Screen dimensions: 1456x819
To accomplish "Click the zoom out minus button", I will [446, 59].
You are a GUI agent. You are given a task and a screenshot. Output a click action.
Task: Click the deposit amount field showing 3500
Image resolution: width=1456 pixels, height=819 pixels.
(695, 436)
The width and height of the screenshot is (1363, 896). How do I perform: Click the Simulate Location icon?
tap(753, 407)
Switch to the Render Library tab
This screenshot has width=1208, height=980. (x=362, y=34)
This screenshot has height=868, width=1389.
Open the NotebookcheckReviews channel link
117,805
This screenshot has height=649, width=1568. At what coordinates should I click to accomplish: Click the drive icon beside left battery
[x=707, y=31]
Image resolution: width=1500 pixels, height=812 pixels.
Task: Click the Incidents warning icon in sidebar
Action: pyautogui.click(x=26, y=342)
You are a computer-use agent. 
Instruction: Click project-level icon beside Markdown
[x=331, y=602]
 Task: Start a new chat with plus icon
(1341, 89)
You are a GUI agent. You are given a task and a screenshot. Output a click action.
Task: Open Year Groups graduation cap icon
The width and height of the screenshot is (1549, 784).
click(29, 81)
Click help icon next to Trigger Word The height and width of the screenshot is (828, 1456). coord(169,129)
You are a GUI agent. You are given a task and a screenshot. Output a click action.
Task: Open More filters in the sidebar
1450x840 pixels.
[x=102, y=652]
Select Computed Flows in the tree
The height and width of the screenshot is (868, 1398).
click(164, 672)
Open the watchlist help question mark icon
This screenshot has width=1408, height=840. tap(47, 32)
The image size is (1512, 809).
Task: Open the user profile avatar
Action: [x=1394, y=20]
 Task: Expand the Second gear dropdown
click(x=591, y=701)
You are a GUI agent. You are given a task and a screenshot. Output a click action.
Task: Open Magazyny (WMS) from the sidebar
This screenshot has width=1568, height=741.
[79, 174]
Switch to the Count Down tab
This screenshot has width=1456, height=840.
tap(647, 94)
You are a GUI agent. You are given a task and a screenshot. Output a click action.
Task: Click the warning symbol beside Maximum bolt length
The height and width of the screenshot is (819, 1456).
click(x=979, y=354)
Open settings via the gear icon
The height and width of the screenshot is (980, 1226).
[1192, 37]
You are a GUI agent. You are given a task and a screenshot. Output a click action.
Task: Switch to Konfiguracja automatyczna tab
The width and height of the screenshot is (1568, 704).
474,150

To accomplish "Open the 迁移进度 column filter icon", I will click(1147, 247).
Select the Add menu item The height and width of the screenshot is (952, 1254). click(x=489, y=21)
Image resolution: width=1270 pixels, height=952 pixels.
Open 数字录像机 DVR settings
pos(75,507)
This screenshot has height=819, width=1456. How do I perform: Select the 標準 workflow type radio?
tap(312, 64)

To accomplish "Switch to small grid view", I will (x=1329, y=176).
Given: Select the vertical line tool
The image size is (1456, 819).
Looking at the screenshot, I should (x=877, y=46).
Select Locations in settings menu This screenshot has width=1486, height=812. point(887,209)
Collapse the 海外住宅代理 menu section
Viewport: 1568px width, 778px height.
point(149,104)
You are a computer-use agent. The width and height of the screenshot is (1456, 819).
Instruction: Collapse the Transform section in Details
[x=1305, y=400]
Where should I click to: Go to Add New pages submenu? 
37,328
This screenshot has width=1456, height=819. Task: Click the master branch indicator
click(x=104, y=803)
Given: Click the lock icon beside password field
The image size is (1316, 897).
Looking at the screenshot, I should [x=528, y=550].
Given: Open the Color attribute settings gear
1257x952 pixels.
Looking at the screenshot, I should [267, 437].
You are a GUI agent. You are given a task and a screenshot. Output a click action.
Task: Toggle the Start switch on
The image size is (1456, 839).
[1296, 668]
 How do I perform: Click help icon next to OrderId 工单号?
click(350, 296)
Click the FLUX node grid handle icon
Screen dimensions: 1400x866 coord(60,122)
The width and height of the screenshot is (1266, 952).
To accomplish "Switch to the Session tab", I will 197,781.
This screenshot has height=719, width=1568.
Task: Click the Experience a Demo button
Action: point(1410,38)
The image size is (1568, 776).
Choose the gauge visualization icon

### [Problem]
Restate the data in full so that no line differs from the original.

### [Completed exercise]
Screen dimensions: 1456x819
To accomplish "Click the zoom out minus button", I will [446, 59].
You are a GUI agent. You are given a task and a screenshot. Output a click action.
Task: Click the deposit amount field showing 3500
Image resolution: width=1456 pixels, height=819 pixels.
(695, 436)
The width and height of the screenshot is (1363, 896). How do I perform: Click the Simulate Location icon?
tap(753, 407)
Switch to the Render Library tab
This screenshot has width=1208, height=980. (x=362, y=34)
This screenshot has height=868, width=1389.
Open the NotebookcheckReviews channel link
117,805
This screenshot has height=649, width=1568. At what coordinates should I click to accomplish: Click the drive icon beside left battery
[x=707, y=31]
Image resolution: width=1500 pixels, height=812 pixels.
Task: Click the Incidents warning icon in sidebar
Action: pyautogui.click(x=26, y=342)
You are a computer-use agent. 
Instruction: Click project-level icon beside Markdown
[x=331, y=602]
 Task: Start a new chat with plus icon
(1341, 89)
You are a GUI agent. You are given a task and a screenshot. Output a click action.
Task: Open Year Groups graduation cap icon
The width and height of the screenshot is (1549, 784).
click(29, 81)
Click help icon next to Trigger Word The height and width of the screenshot is (828, 1456). coord(169,129)
You are a GUI agent. You are given a task and a screenshot. Output a click action.
Task: Open More filters in the sidebar
1450x840 pixels.
[x=102, y=652]
Select Computed Flows in the tree
The height and width of the screenshot is (868, 1398).
click(164, 672)
Open the watchlist help question mark icon
This screenshot has width=1408, height=840. tap(47, 32)
The image size is (1512, 809).
Task: Open the user profile avatar
Action: [x=1394, y=20]
 Task: Expand the Second gear dropdown
click(x=591, y=701)
You are a GUI agent. You are given a task and a screenshot. Output a click action.
Task: Open Magazyny (WMS) from the sidebar
This screenshot has width=1568, height=741.
[79, 174]
Switch to the Count Down tab
This screenshot has width=1456, height=840.
tap(647, 94)
You are a GUI agent. You are given a task and a screenshot. Output a click action.
Task: Click the warning symbol beside Maximum bolt length
The height and width of the screenshot is (819, 1456).
click(x=979, y=354)
Open settings via the gear icon
The height and width of the screenshot is (980, 1226).
[1192, 37]
You are a GUI agent. You are given a task and a screenshot. Output a click action.
Task: Switch to Konfiguracja automatyczna tab
The width and height of the screenshot is (1568, 704).
474,150

To accomplish "Open the 迁移进度 column filter icon", I will click(1147, 247).
Select the Add menu item The height and width of the screenshot is (952, 1254). click(x=489, y=21)
Image resolution: width=1270 pixels, height=952 pixels.
Open 数字录像机 DVR settings
pos(75,507)
This screenshot has height=819, width=1456. How do I perform: Select the 標準 workflow type radio?
tap(312, 64)

To accomplish "Switch to small grid view", I will (x=1329, y=176).
Given: Select the vertical line tool
The image size is (1456, 819).
Looking at the screenshot, I should (x=877, y=46).
Select Locations in settings menu This screenshot has width=1486, height=812. point(887,209)
Collapse the 海外住宅代理 menu section
Viewport: 1568px width, 778px height.
point(149,104)
You are a computer-use agent. The width and height of the screenshot is (1456, 819).
Instruction: Collapse the Transform section in Details
[x=1305, y=400]
Where should I click to: Go to Add New pages submenu? 
37,328
This screenshot has width=1456, height=819. Task: Click the master branch indicator
click(x=104, y=803)
Given: Click the lock icon beside password field
The image size is (1316, 897).
Looking at the screenshot, I should [x=528, y=550].
Given: Open the Color attribute settings gear
1257x952 pixels.
Looking at the screenshot, I should [267, 437].
You are a GUI agent. You are given a task and a screenshot. Output a click action.
Task: Toggle the Start switch on
The image size is (1456, 839).
[1296, 668]
 How do I perform: Click help icon next to OrderId 工单号?
click(350, 296)
Click the FLUX node grid handle icon
Screen dimensions: 1400x866 coord(60,122)
The width and height of the screenshot is (1266, 952).
To accomplish "Switch to the Session tab", I will 197,781.
This screenshot has height=719, width=1568.
Task: Click the Experience a Demo button
Action: point(1410,38)
The image size is (1568, 776).
Choose the gauge visualization icon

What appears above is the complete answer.